Ody Kalake Tekankan Peningkatan Pengendalian dan Pencegahan Karhutla di NTT

116
Penjabat Gubernur Provinsi NTT, Ayodhia G. L. Kalake, S.H., MDC dan Kepala Balai Besar PPI Wilayah Jawa Bali Nusra, Haryo Prambudi di Kupang, Rabu (13/9/2023). Foto: BiroAdpim/Manda Kepa

KUPANG,SELATANINDONESIA.COM – Balai Besar PPI Wilayah Jawa, Bali dan Nusra menggelar Rapat Koordinasi/Supervisi Pengendalian Kebakaran Hutan dan Lahan (Karhutla) di Provinsi Nusa Tenggara Timur, bertempat di Ruang Rapat Gubernur, Rabu (13/9/2023).

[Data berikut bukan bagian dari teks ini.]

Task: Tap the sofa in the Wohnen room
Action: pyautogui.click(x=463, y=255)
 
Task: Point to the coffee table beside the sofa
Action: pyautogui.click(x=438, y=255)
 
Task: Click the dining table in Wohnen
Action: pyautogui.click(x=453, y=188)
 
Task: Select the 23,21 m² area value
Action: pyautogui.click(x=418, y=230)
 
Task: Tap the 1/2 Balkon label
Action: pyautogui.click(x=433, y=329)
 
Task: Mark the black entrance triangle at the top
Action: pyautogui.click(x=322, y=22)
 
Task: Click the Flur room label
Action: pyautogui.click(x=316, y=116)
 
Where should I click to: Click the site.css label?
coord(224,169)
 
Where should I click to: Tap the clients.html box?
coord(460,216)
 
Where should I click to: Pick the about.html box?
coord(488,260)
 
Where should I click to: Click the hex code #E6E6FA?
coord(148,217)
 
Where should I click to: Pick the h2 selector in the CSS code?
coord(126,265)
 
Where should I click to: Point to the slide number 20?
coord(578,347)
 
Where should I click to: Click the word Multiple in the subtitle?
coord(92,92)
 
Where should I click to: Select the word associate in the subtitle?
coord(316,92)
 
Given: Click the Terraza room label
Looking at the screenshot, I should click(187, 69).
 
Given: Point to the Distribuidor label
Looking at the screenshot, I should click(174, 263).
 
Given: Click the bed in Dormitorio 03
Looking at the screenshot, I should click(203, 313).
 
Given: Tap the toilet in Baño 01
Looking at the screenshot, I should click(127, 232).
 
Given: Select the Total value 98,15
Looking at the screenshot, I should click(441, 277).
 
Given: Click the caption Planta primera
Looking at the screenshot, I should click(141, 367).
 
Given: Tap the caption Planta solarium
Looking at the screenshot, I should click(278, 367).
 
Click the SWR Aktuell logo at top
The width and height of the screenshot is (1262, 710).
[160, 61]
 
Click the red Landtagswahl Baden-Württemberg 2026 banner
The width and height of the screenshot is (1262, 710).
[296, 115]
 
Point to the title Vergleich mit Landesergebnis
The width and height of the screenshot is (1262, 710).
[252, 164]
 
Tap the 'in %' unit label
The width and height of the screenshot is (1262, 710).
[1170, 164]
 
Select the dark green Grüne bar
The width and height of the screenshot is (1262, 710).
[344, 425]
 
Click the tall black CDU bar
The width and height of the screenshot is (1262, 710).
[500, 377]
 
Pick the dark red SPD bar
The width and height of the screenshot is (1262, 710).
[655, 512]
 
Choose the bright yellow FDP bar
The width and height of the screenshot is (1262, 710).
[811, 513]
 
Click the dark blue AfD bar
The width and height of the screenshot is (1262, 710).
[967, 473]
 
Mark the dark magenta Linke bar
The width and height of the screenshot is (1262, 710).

Penjabat Gubernur Provinsi NTT, Ayodhia G. L. Kalake, S.H., MDC hadir dan membuka kegiatan tersebut. Ody Kalake, sapaan akrab Ayodhia G. L. Kalake, menyebut, berdasarkan Keputusan Menteri Kehutanan Republik Indonesia Nomor: 3911/ MENHUT-VII/ KUH/2014 tanggal 14 Mei 2014 luas kawasan hutan di Provinsi NTT adalah 1.784.751 hektare (37%)  dari luas daratan Provinsi NTT.

“Pemerintah Provinsi NTT dalam upaya pengendalian kebakaran hutan dan lahan Provinsi NTT, telah menerbitkan Keputusan Gubernur NTT Nomor: 173/KEP/HK/2023 tanggal 26 April 2023 tentang Satuan Tugas Pengendalian Kebakaran Hutan dan Lahan (Satgas Dalkarhutla) Tingkat Provinsi NTT yang melibatkan seluruh stakeholders dan masyarakat yang terbentuk dalam kelompok Masyarakat Peduli Api (MPA) di desa-desa yang berbatasan dengan kawasan hutan. Sedangkan pada hutan konservasi di wilayah kerja Balai Besar KSDA NTT telah diterbitkan Surat Keputusan Kepala Balai Besar KSDA NTT Nomor SK. 131/K.5/ BIDTEK/KUM.1/08/2023 tanggal 4 Agustus 2023 tentang Perubahan Kesatu Keputusan Kepala Balai Besar KSDA NTT Nomor SK. 72/K.5/ BIDTEK/KUM.1/3/2021 tentang Pembentukan Regu Brigade Pengendalian Kebakaran Hutan dan Lahan (BRIDGAKARHUTLA) Balai Besar KSDA NTT,” jelasnya.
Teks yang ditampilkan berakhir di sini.